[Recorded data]

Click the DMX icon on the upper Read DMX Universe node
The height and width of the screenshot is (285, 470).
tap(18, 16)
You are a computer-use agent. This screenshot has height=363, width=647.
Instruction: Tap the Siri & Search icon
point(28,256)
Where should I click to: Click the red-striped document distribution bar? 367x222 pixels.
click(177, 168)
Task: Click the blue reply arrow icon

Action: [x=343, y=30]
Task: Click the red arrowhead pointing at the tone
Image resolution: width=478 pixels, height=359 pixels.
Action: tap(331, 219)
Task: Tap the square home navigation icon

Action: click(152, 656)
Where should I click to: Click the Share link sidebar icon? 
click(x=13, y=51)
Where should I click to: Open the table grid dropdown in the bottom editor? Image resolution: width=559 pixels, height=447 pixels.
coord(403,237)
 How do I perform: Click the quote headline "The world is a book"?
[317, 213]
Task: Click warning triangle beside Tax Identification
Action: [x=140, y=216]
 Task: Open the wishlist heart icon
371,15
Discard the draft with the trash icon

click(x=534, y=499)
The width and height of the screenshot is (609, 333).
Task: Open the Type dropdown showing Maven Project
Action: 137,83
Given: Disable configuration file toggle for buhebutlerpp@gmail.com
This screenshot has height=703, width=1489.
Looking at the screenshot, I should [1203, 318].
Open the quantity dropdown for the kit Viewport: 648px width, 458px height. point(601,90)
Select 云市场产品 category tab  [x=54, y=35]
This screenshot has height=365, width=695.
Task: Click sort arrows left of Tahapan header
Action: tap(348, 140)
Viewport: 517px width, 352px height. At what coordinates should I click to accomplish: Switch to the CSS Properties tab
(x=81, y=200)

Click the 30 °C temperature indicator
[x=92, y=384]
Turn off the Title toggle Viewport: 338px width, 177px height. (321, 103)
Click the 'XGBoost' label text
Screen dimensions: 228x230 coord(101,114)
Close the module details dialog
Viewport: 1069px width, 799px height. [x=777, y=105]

Assignment:
Set down every record above exactly as written.

Written response:
Click the DMX icon on the upper Read DMX Universe node
The height and width of the screenshot is (285, 470).
tap(18, 16)
You are a computer-use agent. This screenshot has height=363, width=647.
Instruction: Tap the Siri & Search icon
point(28,256)
Where should I click to: Click the red-striped document distribution bar? 367x222 pixels.
click(177, 168)
Task: Click the blue reply arrow icon

Action: [x=343, y=30]
Task: Click the red arrowhead pointing at the tone
Image resolution: width=478 pixels, height=359 pixels.
Action: tap(331, 219)
Task: Tap the square home navigation icon

Action: click(152, 656)
Where should I click to: Click the Share link sidebar icon? 
click(x=13, y=51)
Where should I click to: Open the table grid dropdown in the bottom editor? Image resolution: width=559 pixels, height=447 pixels.
coord(403,237)
 How do I perform: Click the quote headline "The world is a book"?
[317, 213]
Task: Click warning triangle beside Tax Identification
Action: [x=140, y=216]
 Task: Open the wishlist heart icon
371,15
Discard the draft with the trash icon

click(x=534, y=499)
The width and height of the screenshot is (609, 333).
Task: Open the Type dropdown showing Maven Project
Action: 137,83
Given: Disable configuration file toggle for buhebutlerpp@gmail.com
This screenshot has height=703, width=1489.
Looking at the screenshot, I should [1203, 318].
Open the quantity dropdown for the kit Viewport: 648px width, 458px height. point(601,90)
Select 云市场产品 category tab  [x=54, y=35]
This screenshot has height=365, width=695.
Task: Click sort arrows left of Tahapan header
Action: tap(348, 140)
Viewport: 517px width, 352px height. At what coordinates should I click to accomplish: Switch to the CSS Properties tab
(x=81, y=200)

Click the 30 °C temperature indicator
[x=92, y=384]
Turn off the Title toggle Viewport: 338px width, 177px height. (321, 103)
Click the 'XGBoost' label text
Screen dimensions: 228x230 coord(101,114)
Close the module details dialog
Viewport: 1069px width, 799px height. [x=777, y=105]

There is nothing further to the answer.